There are three crucial ingredients to finding a productive flat for bonefish.
The first and most important is temperature. Nothing makes a bonefish happier than warm water. When the temperature of a flat drops below 70 degrees or exceeds 90 degrees, the bonefish seem to disappear.
The second vital factor of a productive flat is moving water. A strong current helps the bonefish easily find his food through sight and smell. Healthy flats that have a strong water flow and deep channels nearby are the most likely to hold bones. Deep channels assist the flat in the flooding and draining of water while also offering the fish a safe escape route from predators.

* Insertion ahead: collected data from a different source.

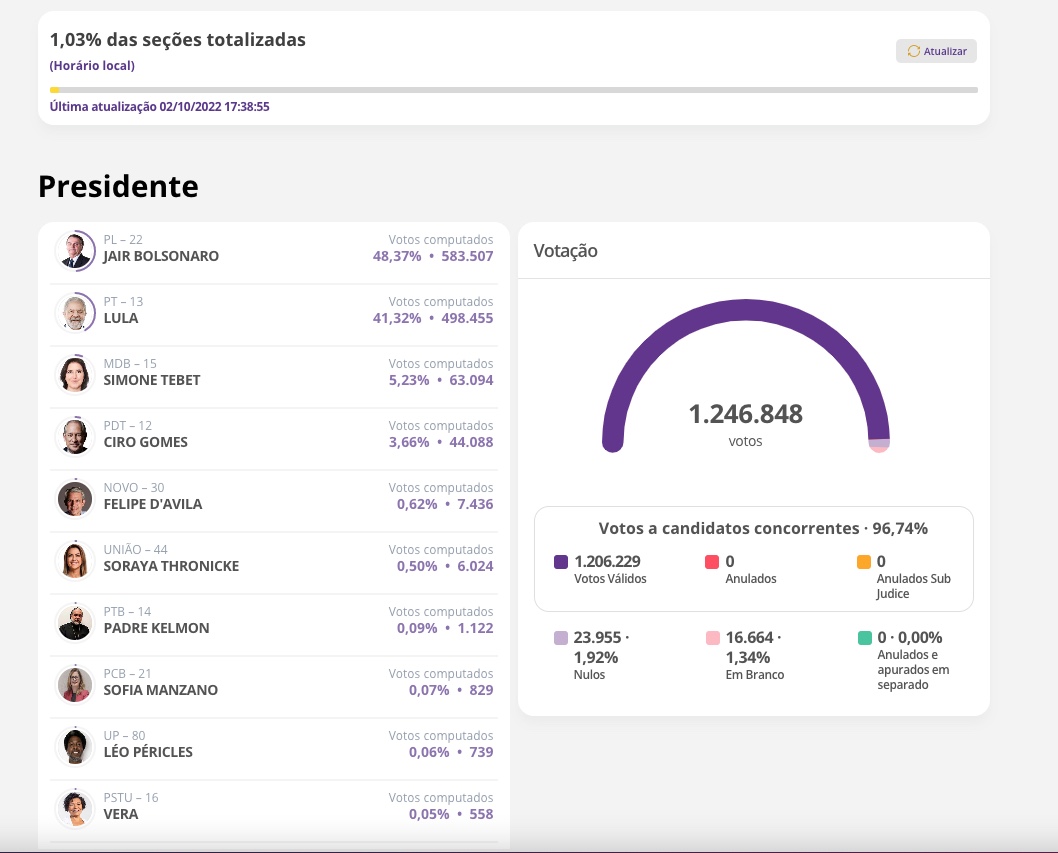Click Jair Bolsonaro's candidate photo
The image size is (1058, 853).
click(74, 251)
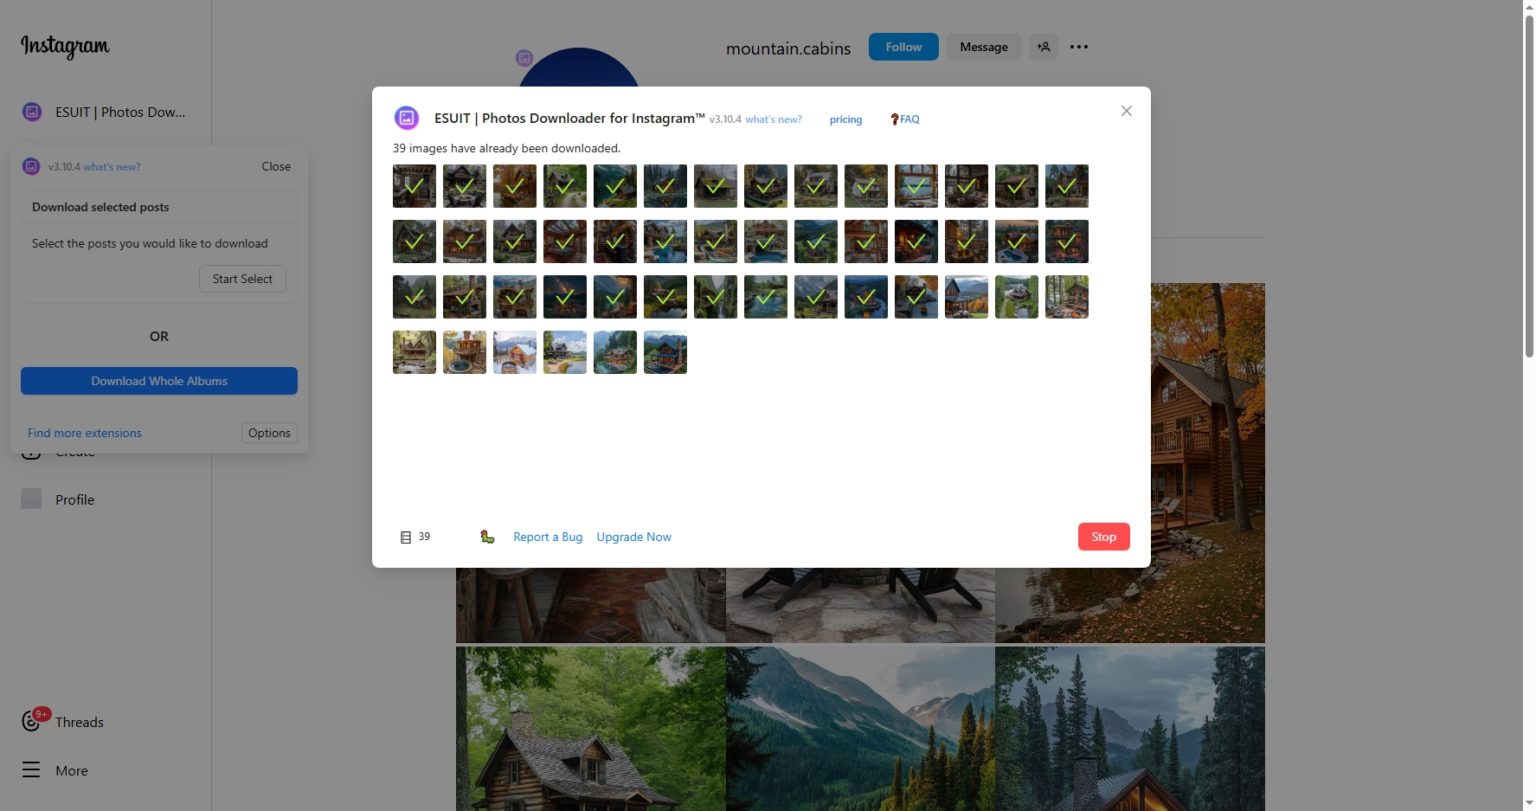Screen dimensions: 1536x811
Task: Click the image counter icon beside 39
Action: pos(406,536)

The third element of a productive flat is life. Flats that are teeming with all types of critters are nine times out of ten holding bones. An effective technique to optimize your search for a successful flat is to scan the waters for rays, sharks, crabs and other signs of life. If you are on a flat for half an hour and see no movement or life, your best bet is to head to another spot.
The depth of the water is the determining factor for your spotting technique for bonefish. When the water is less than a foot deep you should scan the surface for tailers. When the water is shallow the bonefish’s tail can be seen above the water line as he buries his head in the sand looking for food. Another common sight when bonefish are in shallow water is a visible wake or “v” on the surface as they skim along the flats You can also spot this wake when they are in deeper water as a school moves along.
On a flat that is deeper than a foot, you should be scanning the bottom, not the surface. As their namesake suggests, bonefish underwater resemble grey shadows or ghosts that move erratically. They often appear as cigar-shaped shadows or torpedoes that are just barely noticeable from the surroundings.
Finding bonefish in varying conditions is an artform that is acquired through experience and time. The nuances that reflect in the looking glass of the flats can take a lifetime to learn so don’t get discouraged. Even the most veteran guides are humbled occasionally by an explosion of unseen bones as they craftily remind you just who owns the flats!